The recent decision by Marissa Mayer to abolish telecommuting at Yahoo has sparked a firestorm of criticism and debate in social media platforms and executive suites, and put a spotlight on the increasingly accepted practice of virtual work. You can review a good summary of the polemic here. Certainly, at first glance the policy change seems to go against prevailing workplace trends and HR logic – where maximized work-life balance fosters more happy, productive employees. Telecommuting is a growing trend and seems a boon to both employees and companies alike (statistics I’ve seen suggest productivity increases with flexible work arrangements.)
This response – from none other than Richard Branson – is fairly typical of the strong negative reactions to the Yahoo move, which suggest the blunt directive is anachronistic and short-sighted. Some of the criticisms have even questioned Mayer’s feminist bona-fides – such as Maureen Dowd’s column suggesting Mayer’s gilded work arrangement may be clouding her understanding of the needs of other working women. It should be noted not all the comments were negative. Several like this one featured Yahoo insiders who praised the move, suggesting there were too many slackers taking advantage of the loose workplace rules. Other commentators argued that the company’s growth and survival trumps any workplace conveniences.
One of the realities that I found missing in some of the comments is that in all flexible workplaces – in particular those promoting working from home – there’s always been an implied, or formal contract, featuring one or all of the following requirements:
- There’s no blanket policy – Each job/role should be evaluated if and how it lends itself to telecommuting, and in many cases senior leaders or group leaders understand their roles preclude being based off-site for extended periods of time.
- Productivity trumps convenience – If a case can be made the efficiency and output of employees is suffering due to telecommuting, then the policy should be revisited.
- It’s not all of nothing – Most people I’ve worked with over the years operated in a blended routine that includes both virtual work (from the home or other outposts) and occasional face-to-face interaction, such as quarterly meetings or special retreats.
- Circumstances change…and so may your job – Employees must recognize that workplace policies are fluid and can (and must) change to ensure they remain viable and relevant in the context of the company’s evolving performance and objectives. The fact that telecommuting is a policy now is not a guarantee or excuse for keeping it in perpetuity.

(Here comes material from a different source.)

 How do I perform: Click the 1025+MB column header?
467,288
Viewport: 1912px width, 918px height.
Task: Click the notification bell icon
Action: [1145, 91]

In defense of Yahoo’s blanket ban on working from home, many of the negative comments seem to conveniently ignore the company is on a steady downhill towards irrelevance and possible oblivion. Yahoo’s leaders made a strong case that business as usual wasn’t working and dramatic change was required not just to boost productivity, but also collaboration and innovation – both of which benefit greatly from sustained in-person interaction. Furthermore, company leaders are leaving the door open to further adjustments, saying this is the right solution for right now.
As I thought further about this issue, however, I looked at my own situation, where work with global partners via Skype or other interactive platforms is the norm, and productivity rarely seems compromised by the lack of face-to-face interaction. In fact, the inherent flexibility of a virtual team has often been a boon to our performance – with more than one Skype call featuring folks at the breakfast table or quietly baby-sitting their children. Is it helpful to have in-person meetings on occasion? Certainly. But does that prelude a balanced model where virtual work is allowed for more routine work and collaboration. It should not.
In the final analysis, I believe Mayer could have taken a more nuanced, incremental approach, starting with a more disciplined policy and closer monitoring to weed out the worst abusers, but she likely felt that lacked the urgency the dire situation required. Ultimately, I think her blunt approach will backfire – if she doesn’t retreat from the decision altogether. (They left the door open for future changes in the policy, so this is perhaps the most likely outcome.) The unintentional message it sends to employees and prospects is that they can’t be trusted and don’t merit the same flexibility and options that are given to most other technology companies – particularly those based in Silicon Valley. After all, though productivity is certainly paramount it cannot be achieved without employee engagement and goodwill. Given this context, Mayer may win the immediate battle for innovation, but lose the longer war for talent.